Full output (from pipenv environment):
% python main.py --network_type rnn --dataset wikitext oliver@oliver
2019-06-14 16:30:31,585:INFO::[*] Make directories : logs/wikitext_2019-06-14_16-30-31
2019-06-14 16:30:49,909:INFO::regularizing:
2019-06-14 16:30:54,743:INFO::# of parameters: 169,315,278
2019-06-14 16:30:54,834:INFO::[*] MODEL dir: logs/wikitext_2019-06-14_16-30-31
2019-06-14 16:30:54,834:INFO::[*] PARAM path: logs/wikitext_2019-06-14_16-30-31/params.json
Traceback (most recent call last):
File "main.py", line 54, in <module>
main(args)
File "main.py", line 34, in main
trnr.train()
File "/home/oliver/code/ENAS-pytorch/trainer.py", line 222, in train
self.train_shared(dag=dag)
File "/home/oliver/code/ENAS-pytorch/trainer.py", line 305, in train_shared
dags)
File "/home/oliver/code/ENAS-pytorch/trainer.py", line 251, in get_loss
output, hidden, extra_out = self.shared(inputs, dag, hidden=hidden)

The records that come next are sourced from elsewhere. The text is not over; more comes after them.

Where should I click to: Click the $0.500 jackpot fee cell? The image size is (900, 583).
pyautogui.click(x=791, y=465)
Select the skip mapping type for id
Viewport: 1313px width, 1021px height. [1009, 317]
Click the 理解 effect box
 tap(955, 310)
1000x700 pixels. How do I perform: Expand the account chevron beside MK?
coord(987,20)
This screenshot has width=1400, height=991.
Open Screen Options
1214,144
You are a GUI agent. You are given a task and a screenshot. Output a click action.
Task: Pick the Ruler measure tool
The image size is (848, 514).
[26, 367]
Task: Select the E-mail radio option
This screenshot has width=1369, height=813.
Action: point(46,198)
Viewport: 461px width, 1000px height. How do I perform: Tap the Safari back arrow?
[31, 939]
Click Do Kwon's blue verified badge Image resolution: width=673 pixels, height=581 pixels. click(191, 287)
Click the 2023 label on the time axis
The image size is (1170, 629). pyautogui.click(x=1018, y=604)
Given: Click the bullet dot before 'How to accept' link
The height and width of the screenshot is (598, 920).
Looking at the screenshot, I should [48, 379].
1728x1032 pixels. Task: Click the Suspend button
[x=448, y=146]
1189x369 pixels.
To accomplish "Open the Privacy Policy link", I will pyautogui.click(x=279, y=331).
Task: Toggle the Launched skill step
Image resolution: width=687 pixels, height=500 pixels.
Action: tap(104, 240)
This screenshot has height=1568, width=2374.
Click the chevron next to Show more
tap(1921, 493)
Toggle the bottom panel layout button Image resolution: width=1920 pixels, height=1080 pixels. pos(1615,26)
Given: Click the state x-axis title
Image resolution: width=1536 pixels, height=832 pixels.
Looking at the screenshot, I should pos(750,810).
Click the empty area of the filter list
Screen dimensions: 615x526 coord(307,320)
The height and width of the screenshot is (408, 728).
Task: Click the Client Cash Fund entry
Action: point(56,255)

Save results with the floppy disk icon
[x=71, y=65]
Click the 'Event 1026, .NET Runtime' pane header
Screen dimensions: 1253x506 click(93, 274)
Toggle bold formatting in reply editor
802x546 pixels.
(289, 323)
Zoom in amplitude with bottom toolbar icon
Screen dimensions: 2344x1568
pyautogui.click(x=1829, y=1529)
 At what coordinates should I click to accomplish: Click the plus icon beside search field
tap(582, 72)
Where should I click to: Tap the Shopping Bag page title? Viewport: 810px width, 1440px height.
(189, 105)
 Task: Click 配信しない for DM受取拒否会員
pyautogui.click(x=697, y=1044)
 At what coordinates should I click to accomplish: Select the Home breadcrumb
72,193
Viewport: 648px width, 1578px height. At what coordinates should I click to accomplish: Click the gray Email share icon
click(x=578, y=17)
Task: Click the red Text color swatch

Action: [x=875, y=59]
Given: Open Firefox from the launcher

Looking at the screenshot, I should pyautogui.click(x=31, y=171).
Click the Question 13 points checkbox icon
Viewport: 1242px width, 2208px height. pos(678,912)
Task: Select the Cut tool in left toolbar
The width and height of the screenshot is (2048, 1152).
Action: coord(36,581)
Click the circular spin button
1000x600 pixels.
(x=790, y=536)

File "/home/oliver/.local/share/virtualenvs/ENAS-pytorch-kjHs_kjH/lib/python3.7/site-packages/torch/nn/modules/module.py", line 493, in __call__
result = self.forward(*input, **kwargs)
File "/home/oliver/code/ENAS-pytorch/models/shared_rnn.py", line 235, in forward
logit, hidden = self.cell(x_t, hidden, dag)
File "/home/oliver/code/ENAS-pytorch/models/shared_rnn.py", line 354, in cell
output = self.batch_norm(output)
File "/home/oliver/.local/share/virtualenvs/ENAS-pytorch-kjHs_kjH/lib/python3.7/site-packages/torch/nn/modules/module.py", line 493, in __call__
result = self.forward(*input, **kwargs)
File "/home/oliver/.local/share/virtualenvs/ENAS-pytorch-kjHs_kjH/lib/python3.7/site-packages/torch/nn/modules/batchnorm.py", line 83, in forward
exponential_average_factor, self.eps)
File "/home/oliver/.local/share/virtualenvs/ENAS-pytorch-kjHs_kjH/lib/python3.7/site-packages/torch/nn/functional.py", line 1697, in batch_norm
training, momentum, eps, torch.backends.cudnn.enabled
RuntimeError: cuDNN error: CUDNN_STATUS_EXECUTION_FAILED
Debugging
Debugging the parameters passed to batch_norm I found that the following parameters are all on cuda-device: input, weight, bias, running_mean, running_var. Which is all reasonable.
The remaining vars are reasonable as well.
Had same problem, the pytorch most widely used for NAS-related github repositories is 0.3.1 sometimes 0.2. I suggest you to try a downgrade.